# TASK REQUIREMENTS
Below, find the line containing "Viewport: 1280px width, 645px"; from there to the final line, print every line exactly and skip the pictures.
━━━ EXERCISE MATERIALS ━━━
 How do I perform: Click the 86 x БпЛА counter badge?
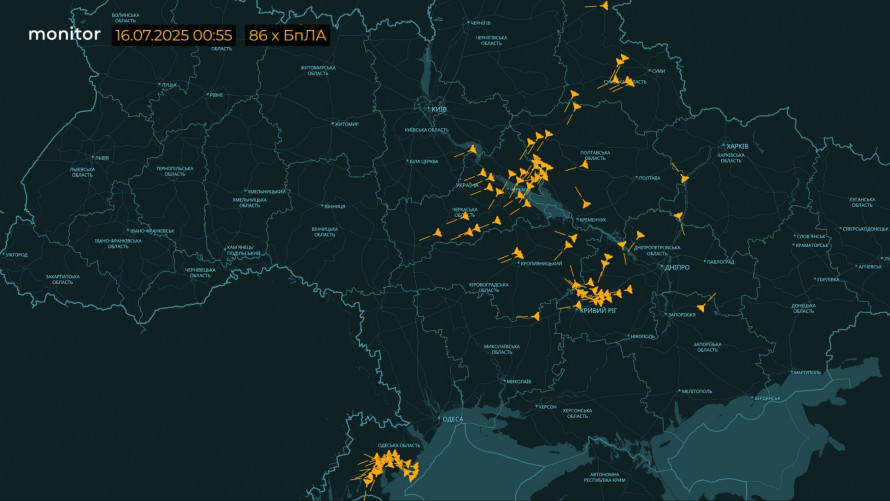pos(287,35)
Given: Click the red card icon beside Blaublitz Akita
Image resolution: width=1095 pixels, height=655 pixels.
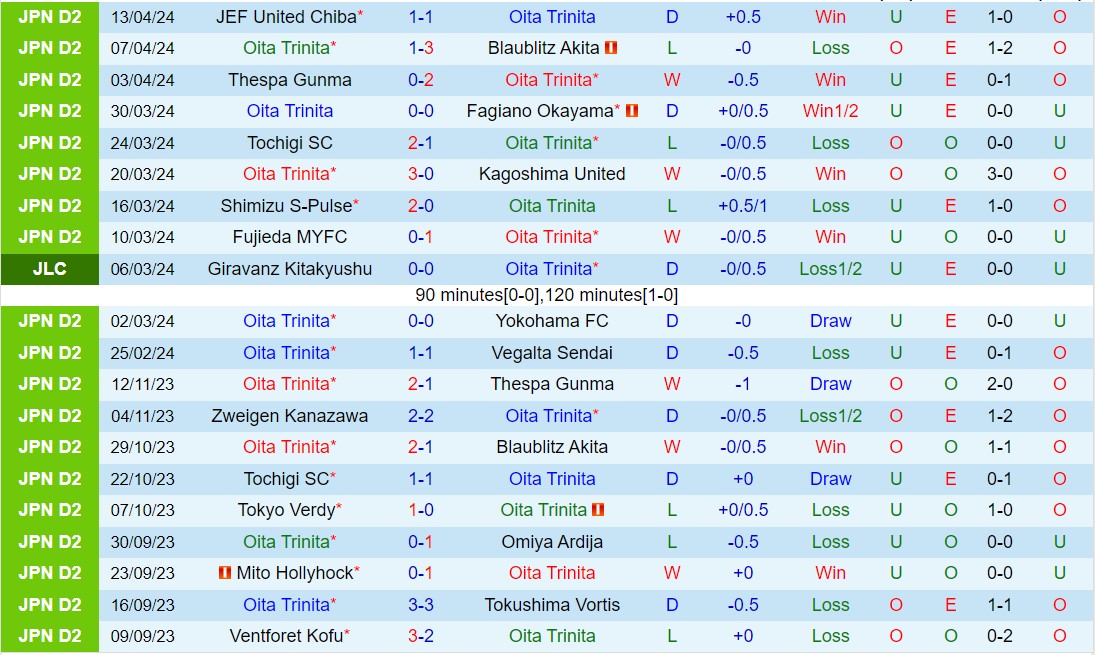Looking at the screenshot, I should [x=611, y=48].
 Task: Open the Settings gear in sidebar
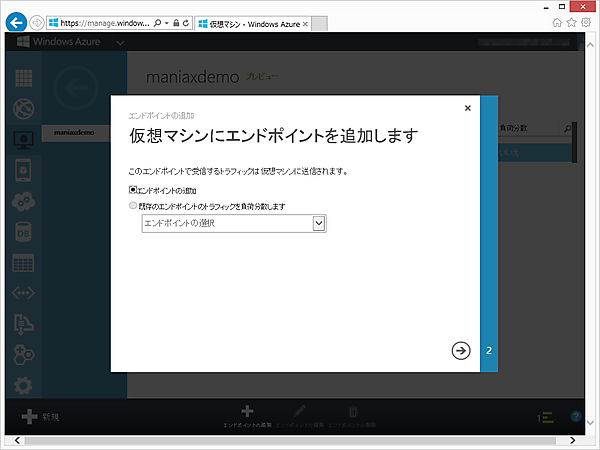[24, 385]
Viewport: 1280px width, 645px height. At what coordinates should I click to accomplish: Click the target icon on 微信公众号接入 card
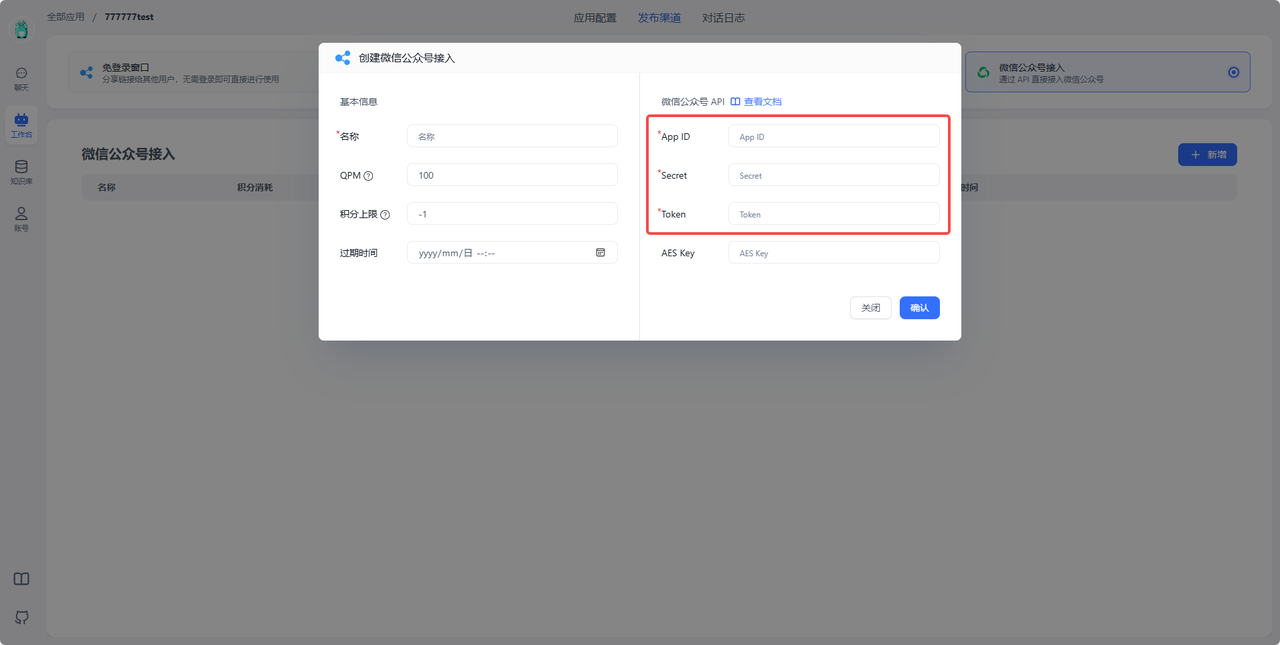pyautogui.click(x=1233, y=72)
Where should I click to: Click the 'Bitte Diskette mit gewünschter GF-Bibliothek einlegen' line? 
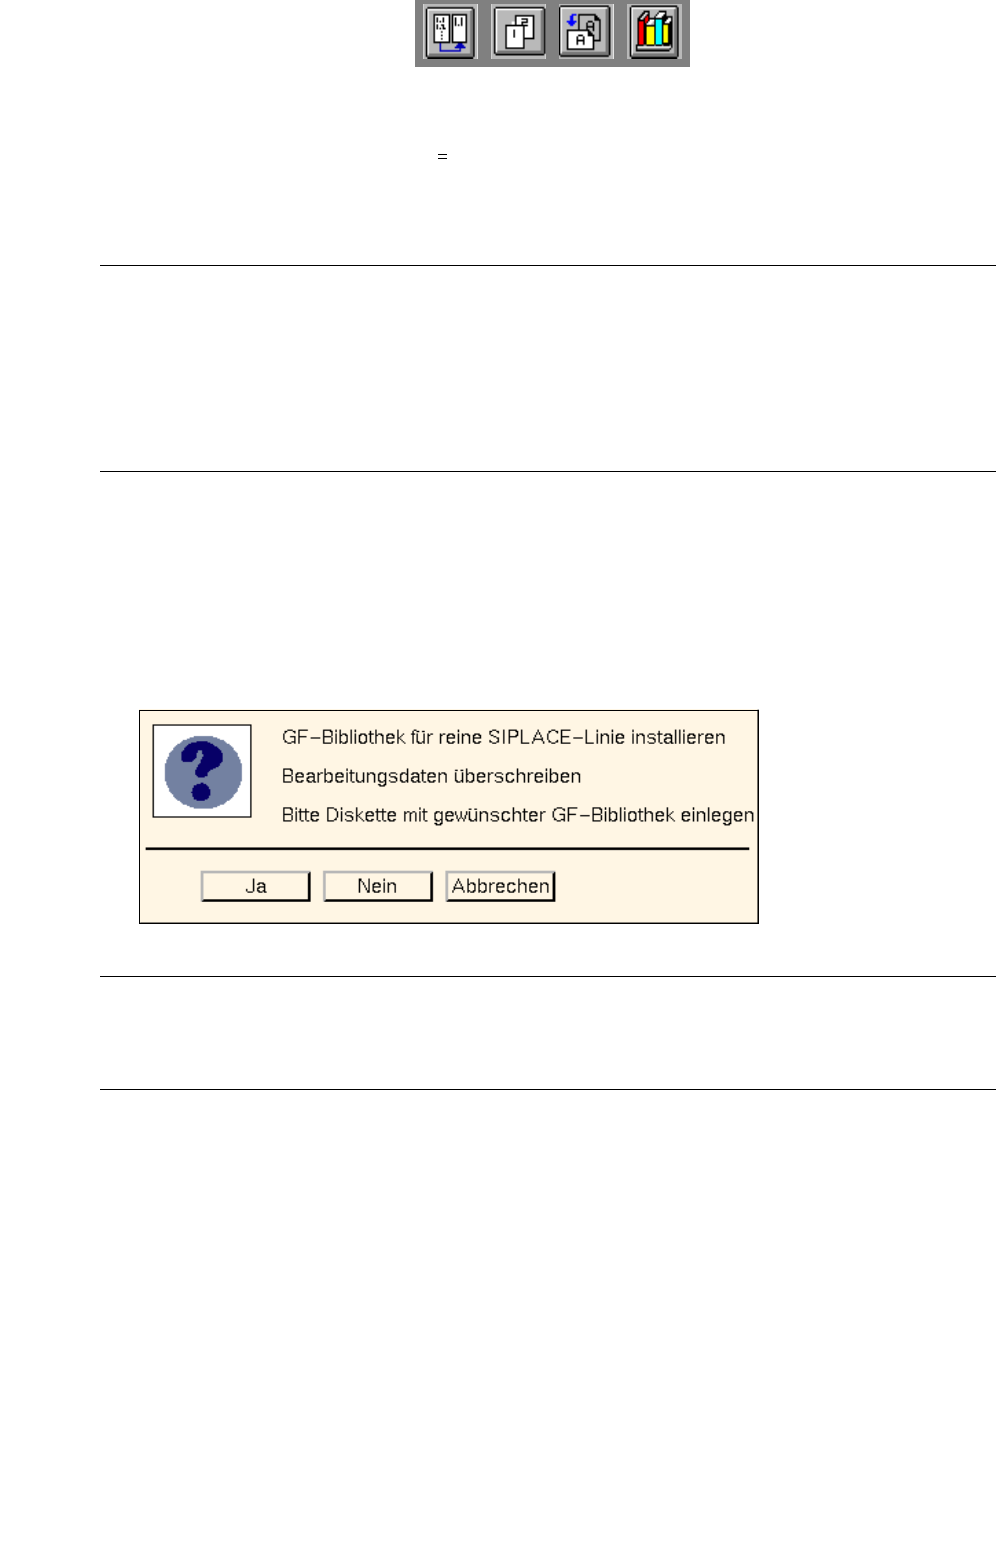click(x=518, y=815)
━━━
# WRITTEN RESPONSE
Viewport: 1280px width, 645px height. At what coordinates should I click to accomplish: Click the target icon on 微信公众号接入 card
pyautogui.click(x=1233, y=72)
Where should I click to: Click the 'Bitte Diskette mit gewünschter GF-Bibliothek einlegen' line? 
click(x=518, y=815)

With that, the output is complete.